GIVEN RECORDS section start
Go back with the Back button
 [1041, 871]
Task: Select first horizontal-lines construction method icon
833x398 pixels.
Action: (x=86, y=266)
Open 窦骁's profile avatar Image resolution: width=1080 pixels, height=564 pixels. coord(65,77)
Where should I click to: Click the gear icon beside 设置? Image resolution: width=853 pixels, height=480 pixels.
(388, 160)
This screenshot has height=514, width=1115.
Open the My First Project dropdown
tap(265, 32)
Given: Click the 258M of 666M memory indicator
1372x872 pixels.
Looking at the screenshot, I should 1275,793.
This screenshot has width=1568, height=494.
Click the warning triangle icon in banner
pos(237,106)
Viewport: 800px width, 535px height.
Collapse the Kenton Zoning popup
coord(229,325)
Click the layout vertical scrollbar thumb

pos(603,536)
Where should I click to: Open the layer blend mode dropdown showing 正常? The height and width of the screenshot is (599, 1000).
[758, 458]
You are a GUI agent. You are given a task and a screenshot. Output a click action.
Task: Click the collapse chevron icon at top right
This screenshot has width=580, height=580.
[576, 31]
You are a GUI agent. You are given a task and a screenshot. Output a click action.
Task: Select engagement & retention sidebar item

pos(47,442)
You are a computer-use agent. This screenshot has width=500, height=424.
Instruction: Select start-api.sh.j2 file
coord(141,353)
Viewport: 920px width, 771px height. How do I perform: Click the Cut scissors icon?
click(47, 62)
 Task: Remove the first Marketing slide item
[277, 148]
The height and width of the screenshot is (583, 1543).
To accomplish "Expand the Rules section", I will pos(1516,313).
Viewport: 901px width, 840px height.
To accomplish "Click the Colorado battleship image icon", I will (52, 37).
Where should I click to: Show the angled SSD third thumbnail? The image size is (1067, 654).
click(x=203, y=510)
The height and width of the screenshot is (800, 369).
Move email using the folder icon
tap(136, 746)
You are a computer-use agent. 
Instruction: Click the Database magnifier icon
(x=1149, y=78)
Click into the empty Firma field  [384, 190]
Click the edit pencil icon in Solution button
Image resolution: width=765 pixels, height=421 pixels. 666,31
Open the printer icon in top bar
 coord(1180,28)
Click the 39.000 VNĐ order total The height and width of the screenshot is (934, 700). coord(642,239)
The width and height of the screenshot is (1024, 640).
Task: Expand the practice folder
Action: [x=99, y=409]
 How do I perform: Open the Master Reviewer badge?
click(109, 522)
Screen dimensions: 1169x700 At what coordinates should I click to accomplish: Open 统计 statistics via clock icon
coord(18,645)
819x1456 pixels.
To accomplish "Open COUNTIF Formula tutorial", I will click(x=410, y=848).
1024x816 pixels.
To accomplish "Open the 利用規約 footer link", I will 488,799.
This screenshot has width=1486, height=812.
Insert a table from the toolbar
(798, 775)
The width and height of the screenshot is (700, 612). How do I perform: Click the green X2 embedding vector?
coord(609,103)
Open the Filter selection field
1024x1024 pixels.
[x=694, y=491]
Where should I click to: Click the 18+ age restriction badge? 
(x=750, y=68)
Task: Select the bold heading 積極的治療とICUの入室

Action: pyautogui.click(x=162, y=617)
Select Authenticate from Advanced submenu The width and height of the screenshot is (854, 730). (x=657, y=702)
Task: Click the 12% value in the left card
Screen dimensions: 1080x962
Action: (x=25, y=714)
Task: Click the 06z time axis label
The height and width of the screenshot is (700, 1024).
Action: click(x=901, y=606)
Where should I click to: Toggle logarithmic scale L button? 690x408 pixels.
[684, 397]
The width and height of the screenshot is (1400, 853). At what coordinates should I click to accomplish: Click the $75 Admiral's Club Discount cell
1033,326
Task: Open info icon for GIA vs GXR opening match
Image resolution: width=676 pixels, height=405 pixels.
GIVEN RECORDS section end
> [ACTIVITY]:
The data must be transcribed in full. Every word stays the same.

> [SOLUTION BELOW]:
Go back with the Back button
 [1041, 871]
Task: Select first horizontal-lines construction method icon
833x398 pixels.
Action: (x=86, y=266)
Open 窦骁's profile avatar Image resolution: width=1080 pixels, height=564 pixels. coord(65,77)
Where should I click to: Click the gear icon beside 设置? Image resolution: width=853 pixels, height=480 pixels.
(388, 160)
This screenshot has height=514, width=1115.
Open the My First Project dropdown
tap(265, 32)
Given: Click the 258M of 666M memory indicator
1372x872 pixels.
Looking at the screenshot, I should 1275,793.
This screenshot has width=1568, height=494.
Click the warning triangle icon in banner
pos(237,106)
Viewport: 800px width, 535px height.
Collapse the Kenton Zoning popup
coord(229,325)
Click the layout vertical scrollbar thumb

pos(603,536)
Where should I click to: Open the layer blend mode dropdown showing 正常? The height and width of the screenshot is (599, 1000).
[758, 458]
You are a GUI agent. You are given a task and a screenshot. Output a click action.
Task: Click the collapse chevron icon at top right
This screenshot has width=580, height=580.
[576, 31]
You are a GUI agent. You are given a task and a screenshot. Output a click action.
Task: Select engagement & retention sidebar item

pos(47,442)
You are a computer-use agent. This screenshot has width=500, height=424.
Instruction: Select start-api.sh.j2 file
coord(141,353)
Viewport: 920px width, 771px height. How do I perform: Click the Cut scissors icon?
click(47, 62)
 Task: Remove the first Marketing slide item
[277, 148]
The height and width of the screenshot is (583, 1543).
To accomplish "Expand the Rules section", I will pos(1516,313).
Viewport: 901px width, 840px height.
To accomplish "Click the Colorado battleship image icon", I will (52, 37).
Where should I click to: Show the angled SSD third thumbnail? The image size is (1067, 654).
click(x=203, y=510)
The height and width of the screenshot is (800, 369).
Move email using the folder icon
tap(136, 746)
You are a computer-use agent. 
Instruction: Click the Database magnifier icon
(x=1149, y=78)
Click into the empty Firma field  [384, 190]
Click the edit pencil icon in Solution button
Image resolution: width=765 pixels, height=421 pixels. 666,31
Open the printer icon in top bar
 coord(1180,28)
Click the 39.000 VNĐ order total The height and width of the screenshot is (934, 700). coord(642,239)
The width and height of the screenshot is (1024, 640).
Task: Expand the practice folder
Action: [x=99, y=409]
 How do I perform: Open the Master Reviewer badge?
click(109, 522)
Screen dimensions: 1169x700 At what coordinates should I click to accomplish: Open 统计 statistics via clock icon
coord(18,645)
819x1456 pixels.
To accomplish "Open COUNTIF Formula tutorial", I will click(x=410, y=848).
1024x816 pixels.
To accomplish "Open the 利用規約 footer link", I will 488,799.
This screenshot has width=1486, height=812.
Insert a table from the toolbar
(798, 775)
The width and height of the screenshot is (700, 612). How do I perform: Click the green X2 embedding vector?
coord(609,103)
Open the Filter selection field
1024x1024 pixels.
[x=694, y=491]
Where should I click to: Click the 18+ age restriction badge? 
(x=750, y=68)
Task: Select the bold heading 積極的治療とICUの入室

Action: pyautogui.click(x=162, y=617)
Select Authenticate from Advanced submenu The width and height of the screenshot is (854, 730). (x=657, y=702)
Task: Click the 12% value in the left card
Screen dimensions: 1080x962
Action: (x=25, y=714)
Task: Click the 06z time axis label
The height and width of the screenshot is (700, 1024).
Action: click(x=901, y=606)
Where should I click to: Toggle logarithmic scale L button? 690x408 pixels.
[684, 397]
The width and height of the screenshot is (1400, 853). At what coordinates should I click to accomplish: Click the $75 Admiral's Club Discount cell
1033,326
Task: Open info icon for GIA vs GXR opening match
Image resolution: width=676 pixels, height=405 pixels.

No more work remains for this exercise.